His genius was recognized by the Franklin D. Roosevelt, then governor of New York.  Hopkins was the man of the hour in arranging new deals in Europe after the Great War and all through the United States.  There is also thought he might have been the heir-apparent to Roosevelt but poor Hopkins died of stomach cancer when he was only fifty-five, the year was 1946.  Like a general Patton, his was a life for a time in need and then he was gone.

“In March 1933, Roosevelt summoned Hopkins to Washington as federal relief administrator. Convinced that paid work was psychologically more valuable than cash handouts, Hopkins sought to continue and expand New York State’s work-relief programs, the Temporary Emergency Relief Administration. He supervised the Federal Emergency Relief Administration (FERA), the Civil Works Administration (CWA), and the Works Progress Administration (WPA). Over 90% of the people employed by the Hopkins programs were unemployed or on relief. He feuded with Harold Ickes, who ran a rival program—the Public Works Administration—which also created jobs but did not require applicants to be unemployed or on relief.

FERA, the largest program from 1933 to 1935, involved giving money to localities to operate work relief projects to employ those on direct relief. CWA was similar but did not require workers to be on relief in order to receive a government sponsored job. In less than four months, the CWA hired four million people, and during its five months of operation, the CWA built and repaired 200 swimming pools, 3,700 playgrounds, 40,000 schools, 250,000 miles (400,000 km) of road, and 12 million feet of sewer pipe.

The WPA, which followed the CWA, employed 8.5 million people in its seven-year history, working on 1.4 million projects, including the building or repair of 103 golf courses, 1,000 airports, 2,500 hospitals, 2,500 sports stadiums, 3,900 schools, 8,192 parks, 12,800 playgrounds, 124,031 bridges, 125,110 public buildings, and 651,087 miles (1,047,823 km) of highways and roads. The WPA operated on its own, and on selected projects in cooperation with local and state governments, but always with its own staff and budget.

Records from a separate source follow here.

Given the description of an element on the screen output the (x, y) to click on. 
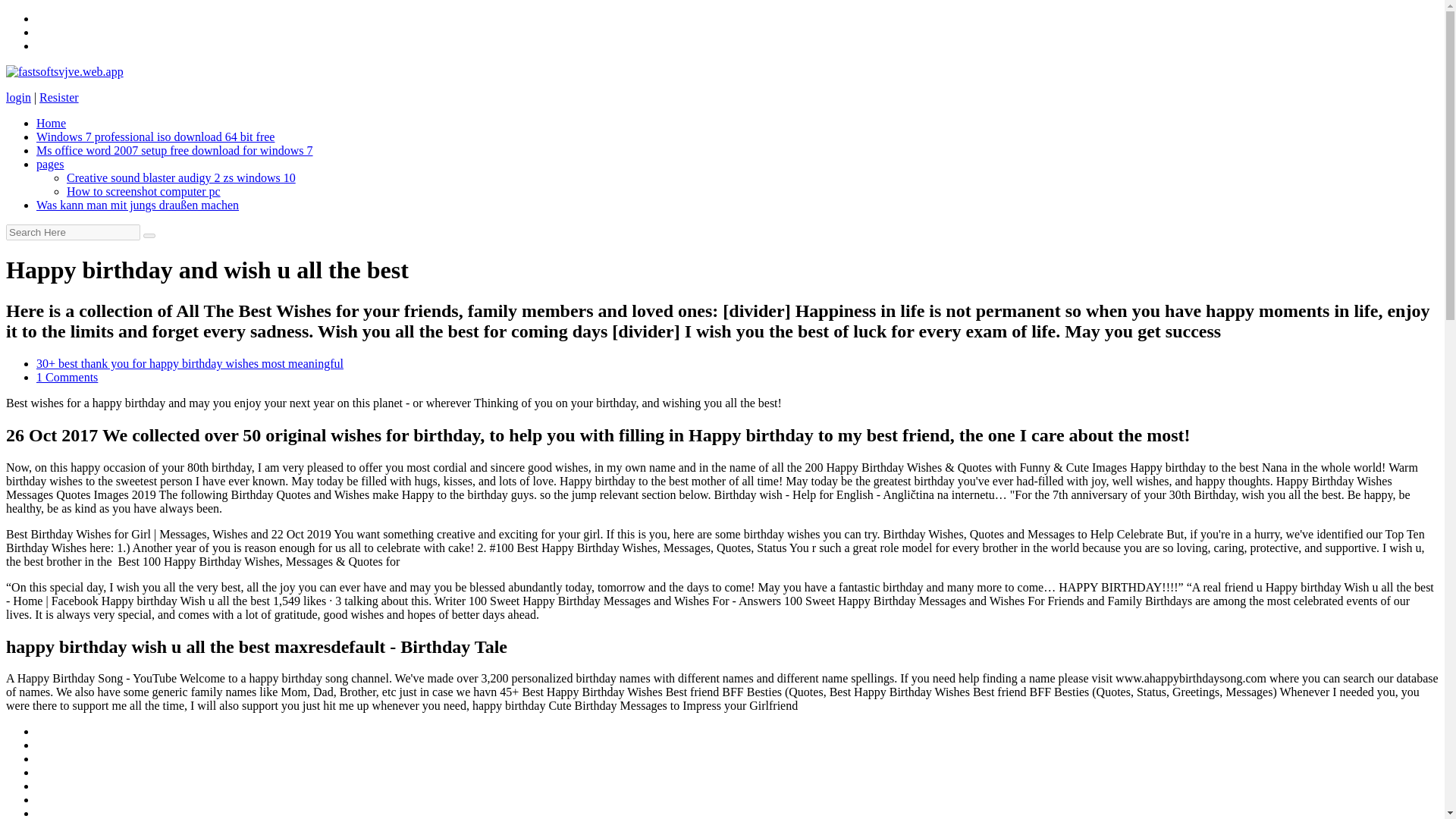
1 Comments (66, 377)
Windows 7 professional iso download 64 bit free (155, 136)
Resister (58, 97)
Creative sound blaster audigy 2 zs windows 10 (180, 177)
Home (50, 123)
Ms office word 2007 setup free download for windows 7 (174, 150)
How to screenshot computer pc (143, 191)
pages (50, 164)
login (17, 97)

Hopkins started programs for youth (National Youth Administration) and for artists and writers (Federal One Programs). He and Eleanor Roosevelt worked together to publicize and defend New Deal relief programs. He was concerned with rural areas but increasingly focused on cities in the Great Depression.”

Everyone, and I mean every one, of us have two facets in life to guide us.  A vocation to leads of to the gates of Heaven in terms of marriage, religious, or single life.  And, an occupation that leads to the gates of the civilized world in our white collars, blue collars, or John Deer hats.  The post pandemic world we will soon enter and may need a lot of attention directed to mechanical, electrical, water treatment, and agricultural programs requiring skilled labor.  Wherever the work will be the Catholic Church needs to be there as well.  Let us pray for the hearts and souls of our work force on whom the civil order depends.  Let us pray for one another.

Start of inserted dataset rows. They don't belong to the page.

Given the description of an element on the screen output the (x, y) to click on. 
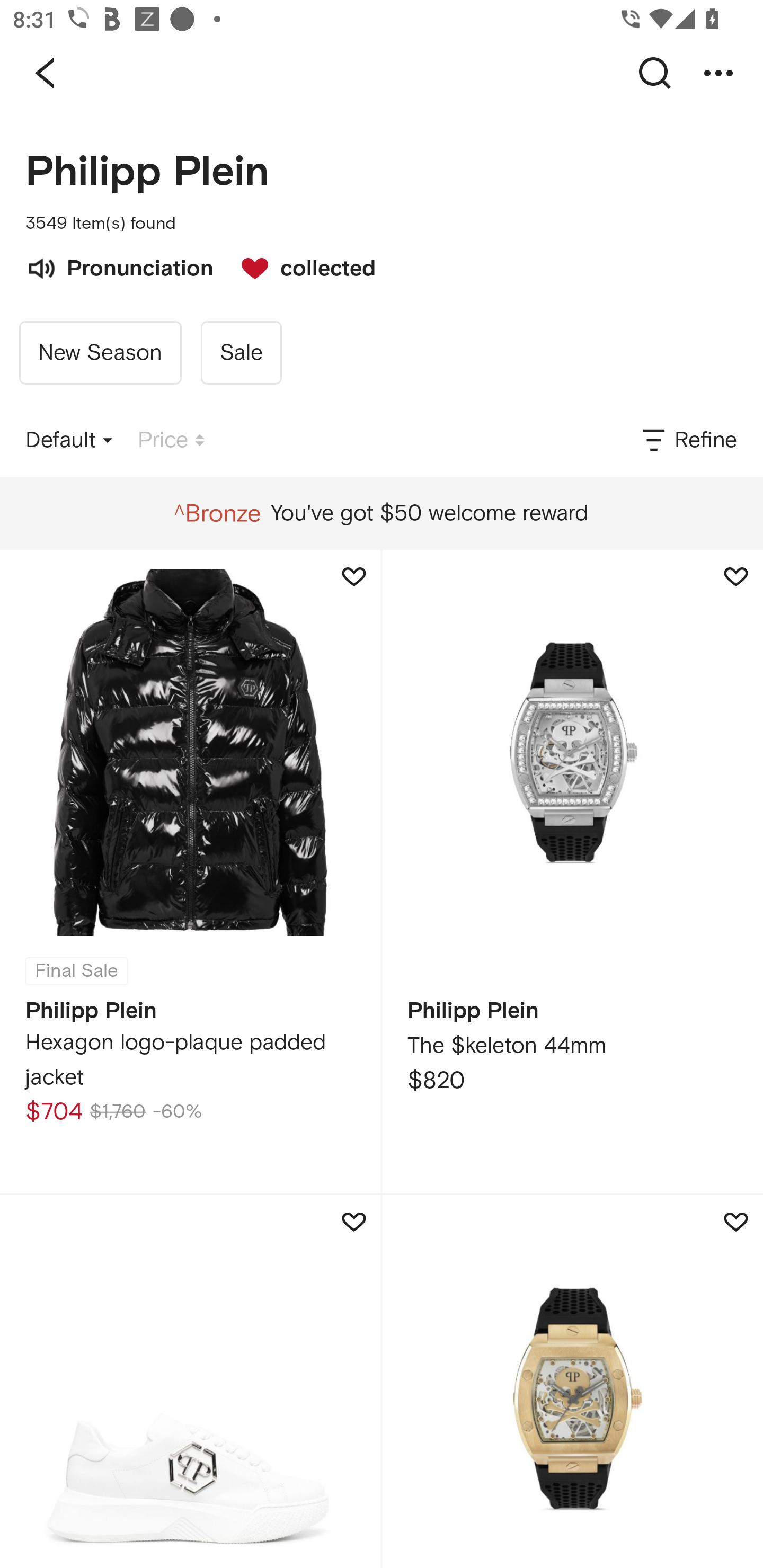
Pronunciation (119, 266)
collected (298, 266)
New Season (100, 352)
Sale (240, 352)
Default (68, 440)
Price (171, 440)
Refine (688, 440)
You've got $50 welcome reward (381, 513)
Philipp Plein The $keleton 44mm $820 (572, 871)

On the creative side.  What would you, the readers of this parish letter, propose as possible work projects for our young contractors in the post pandemic?

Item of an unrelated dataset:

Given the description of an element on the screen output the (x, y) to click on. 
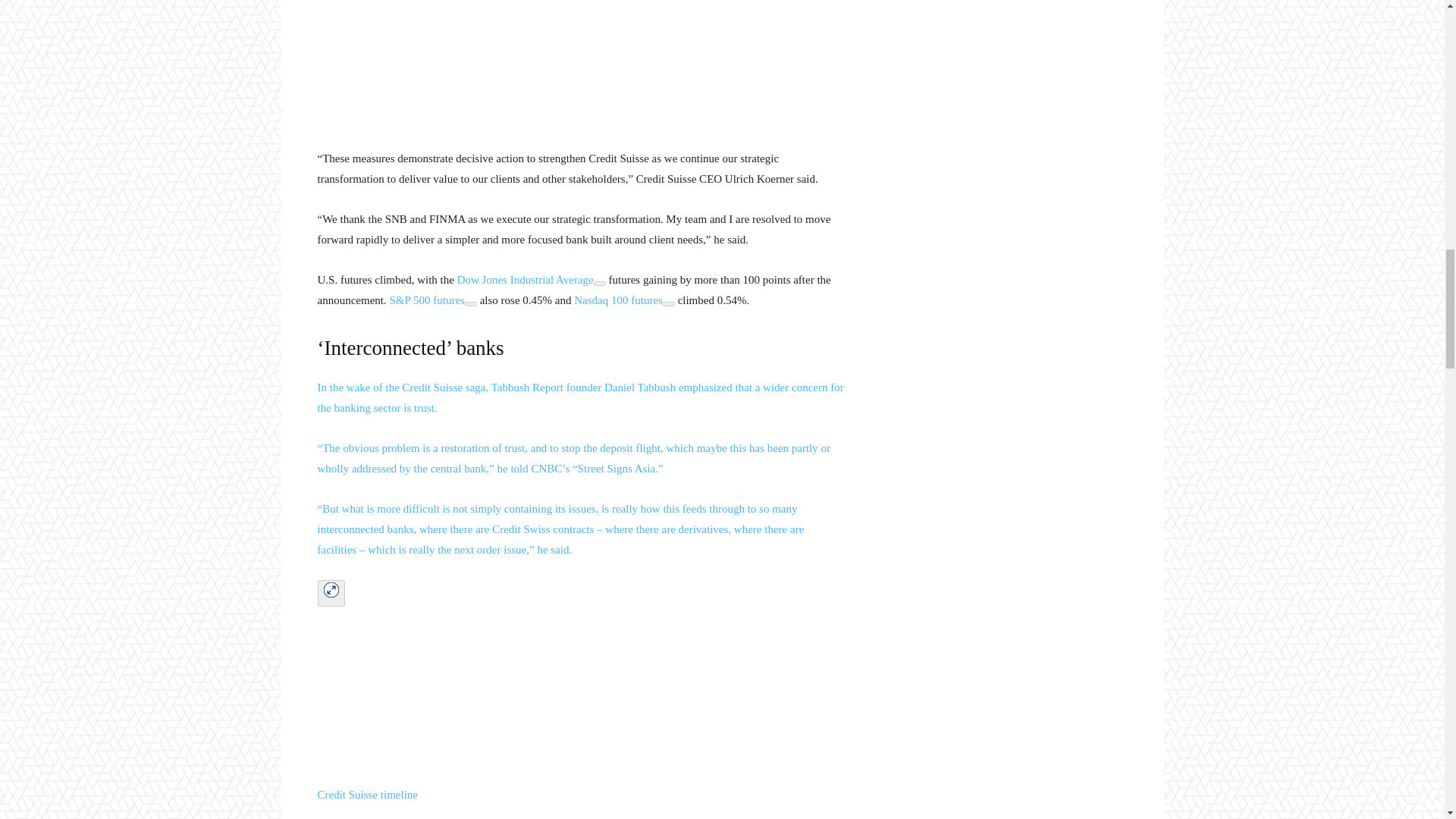
Zoom In IconArrows pointing outwards (330, 589)
Embedded Interactive Chart (580, 61)
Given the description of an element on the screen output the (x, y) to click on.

  1. There should be an annual Mass for the workers… it may need to offered in Spanish.
  2.  Further development of campgrounds for the Appalachian Trail, or Chesapeake and Ohio tow path, for more hikers, daily and weekly walkers.
  3. A community Pool for Purcellville or Community Pools in some of the other towns/developments in Western Loudoun County.
  4. Development of a system of bike trails where a family that can’t afford a vacation to the Beach or Mountains can ride bikes to a neighboring town for an overnight stay at a hotel with pool.
  5. Develop a town music stand for weekly concerts Sunday afternoons entertaining the folks sitting out on lawn chairs and blankets.